Googlers like to joke internally that Google looks like a race car from the outside and like Moving Castle from Hayao Miyazaki'a cartoon from the inside, but that's not the case at all. Comparatively speaking it's a race car inside and out, it's just that the insiders don't know how shitty things are elsewhere.

P.S. I heard Bing is different, but I have no visibility into it, so can't comment.

I worked in the cloud at MS roughly 7 years ago, and Bing was very different from anything else. The MS cloud services were a total mess. I mean, as in hard to overstate how bad. In contrast, Bing was a well-oiled machine. Simple build, simple deploy, simple devops, simple test, very consistent processes across all of their teams.

At the time, Azure was a joke (partly due to the fact that the initial teams were headed up by ex Office devs with no cloud experience, if I remember correctly). But Azure was cannibalizing the Bing team pretty hard. I hear that strategy worked and that Azure is in much more capable hands now.

> Every single ex-Googler misses it quite a bit.

I dunno. I don't miss the 1-minute incremental builds. (Maybe they've improved since I left, though.)

BTW Forge is not just the test runner, but the thing that runs all build tasks, farmed out to all servers. Blaze interprets the build language and does dependency tree analysis but then hands off the tasks to Forge. Blaze has been (partially) open sourced: https://bazel.build/

I know. :-)
> Google's dev infra is pretty amazing and it's at least a decade ahead of anything else I've seen. Every single ex-Googler misses it quite a bit.

This may be naive but why not recreate it as an open source project?

Blaze has been: https://bazel.build/

Forge and Piper are built on Google's internal tech stack and designed for Google's production infrastructure, so open sourcing them would be a very big project. I think it would be a lot more likely for them to be offered as a service -- and that might be more useful to users anyway, since you'd be able to share resources with everyone else doing builds, rather than try to get your own cluster running which might sit idle a lot of the time. Of course, there are privacy issues, etc.

(Disclaimer: I'm purely speculating. I left Google over four years ago, and have no idea what the tools people are up to today.)

Because very few people have a need to support a billion-LOC monorepo on which 30K engineers make tens of thousands of commits daily. That's where this system shines.

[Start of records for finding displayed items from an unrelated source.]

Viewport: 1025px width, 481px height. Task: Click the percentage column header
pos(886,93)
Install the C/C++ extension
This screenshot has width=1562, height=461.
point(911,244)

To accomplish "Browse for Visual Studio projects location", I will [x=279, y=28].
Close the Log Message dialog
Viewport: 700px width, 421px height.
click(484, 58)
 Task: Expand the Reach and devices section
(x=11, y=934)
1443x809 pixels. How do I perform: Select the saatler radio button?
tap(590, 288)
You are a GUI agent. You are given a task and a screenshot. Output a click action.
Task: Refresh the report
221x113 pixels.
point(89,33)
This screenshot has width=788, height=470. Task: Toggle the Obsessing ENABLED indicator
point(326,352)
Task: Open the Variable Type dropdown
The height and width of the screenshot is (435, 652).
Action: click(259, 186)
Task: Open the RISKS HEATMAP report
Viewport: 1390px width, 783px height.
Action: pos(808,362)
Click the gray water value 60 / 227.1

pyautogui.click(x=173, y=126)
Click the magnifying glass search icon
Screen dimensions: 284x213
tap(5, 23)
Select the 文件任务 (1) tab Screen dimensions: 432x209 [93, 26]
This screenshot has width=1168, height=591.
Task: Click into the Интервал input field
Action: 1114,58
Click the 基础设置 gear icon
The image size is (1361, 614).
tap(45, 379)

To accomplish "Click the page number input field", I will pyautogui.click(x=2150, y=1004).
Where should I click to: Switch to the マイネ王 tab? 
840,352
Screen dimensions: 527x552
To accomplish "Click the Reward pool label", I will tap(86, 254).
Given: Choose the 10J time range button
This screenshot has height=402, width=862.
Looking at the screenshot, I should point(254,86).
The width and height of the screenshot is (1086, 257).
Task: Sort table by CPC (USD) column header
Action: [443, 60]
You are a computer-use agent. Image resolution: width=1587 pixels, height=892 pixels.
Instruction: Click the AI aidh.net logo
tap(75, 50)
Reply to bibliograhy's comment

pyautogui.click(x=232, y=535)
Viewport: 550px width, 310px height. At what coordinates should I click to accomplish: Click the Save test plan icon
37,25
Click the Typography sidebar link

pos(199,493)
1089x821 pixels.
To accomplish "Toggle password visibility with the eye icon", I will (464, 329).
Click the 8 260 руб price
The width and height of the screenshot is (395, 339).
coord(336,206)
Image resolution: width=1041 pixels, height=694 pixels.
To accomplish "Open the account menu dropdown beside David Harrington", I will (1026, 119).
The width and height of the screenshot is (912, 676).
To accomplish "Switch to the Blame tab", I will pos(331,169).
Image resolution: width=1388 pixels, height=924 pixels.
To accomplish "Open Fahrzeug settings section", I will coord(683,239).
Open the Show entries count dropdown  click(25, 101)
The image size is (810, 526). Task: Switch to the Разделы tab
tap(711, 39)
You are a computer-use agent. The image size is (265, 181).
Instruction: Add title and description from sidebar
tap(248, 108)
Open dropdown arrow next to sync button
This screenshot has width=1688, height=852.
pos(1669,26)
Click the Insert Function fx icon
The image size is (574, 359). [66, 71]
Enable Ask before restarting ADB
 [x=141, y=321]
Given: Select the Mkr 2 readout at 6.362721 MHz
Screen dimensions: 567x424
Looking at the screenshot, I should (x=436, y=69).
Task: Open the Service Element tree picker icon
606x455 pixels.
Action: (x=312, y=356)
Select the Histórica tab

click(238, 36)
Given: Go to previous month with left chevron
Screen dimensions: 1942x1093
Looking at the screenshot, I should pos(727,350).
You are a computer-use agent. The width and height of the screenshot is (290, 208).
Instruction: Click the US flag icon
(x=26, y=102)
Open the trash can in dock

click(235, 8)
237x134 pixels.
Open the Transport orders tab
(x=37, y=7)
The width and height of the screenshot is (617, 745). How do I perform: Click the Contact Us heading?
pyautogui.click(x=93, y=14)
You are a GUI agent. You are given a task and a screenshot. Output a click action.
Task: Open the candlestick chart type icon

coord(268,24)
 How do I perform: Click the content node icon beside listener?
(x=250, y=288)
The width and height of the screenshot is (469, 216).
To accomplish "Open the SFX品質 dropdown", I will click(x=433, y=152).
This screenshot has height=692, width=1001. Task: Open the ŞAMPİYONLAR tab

For smaller projects, Git+Bazel (open source, non-distributed version of Blaze) works fine if you're working with C++, and other build systems work OK as well, if you're working with other languages.

I think this would be better the piper+citc. While the virtual filesystem aspect is nice the perforce model is far inferior to git's. (IMO) Of course Google has tools on top of it. But it's not fair to compare a VCS and interface to it to a complete development infrastructure. Hell, with the content addressing of git it would even make it easy to build something similar.
> perforce model is far inferior to git's

That's just, like, your opinion, man. There are other bits of infra that integrate with it quite nicely, and would integrate with something like Git quite poorly. One of those things is their code review system. The closest thing I could find to it outside Google is Gerrit, but it's a tremendous pain to set up and use, and it's but a pale shadow of Google's internal tool (Critique).

And also, one does not preclude another: Google has a git wrapper on top of Piper, so you can spend your entire Google career not even touching Piper directly if that's what you prefer. And Piper went beyond the "Perforce model" in ways I can't disclose here.

Check out Reviewable, it's influenced by my fond memories of Critique but designed specifically for git (and GitHub).
Reviewable is amazing, thanks for making that.

I've used lots of review tools and worked a bit on Google's review tool and on ReviewBoard in the past, and Reviewable is better than all of them in my opinion (or at least, better than when I last used the others).

I wonder how do you know what parts you CAN disclose?
Whatever is already public. You can watch a video about Piper and some other systems on YouTube, and read about other things from Google's own blogs, papers, etc.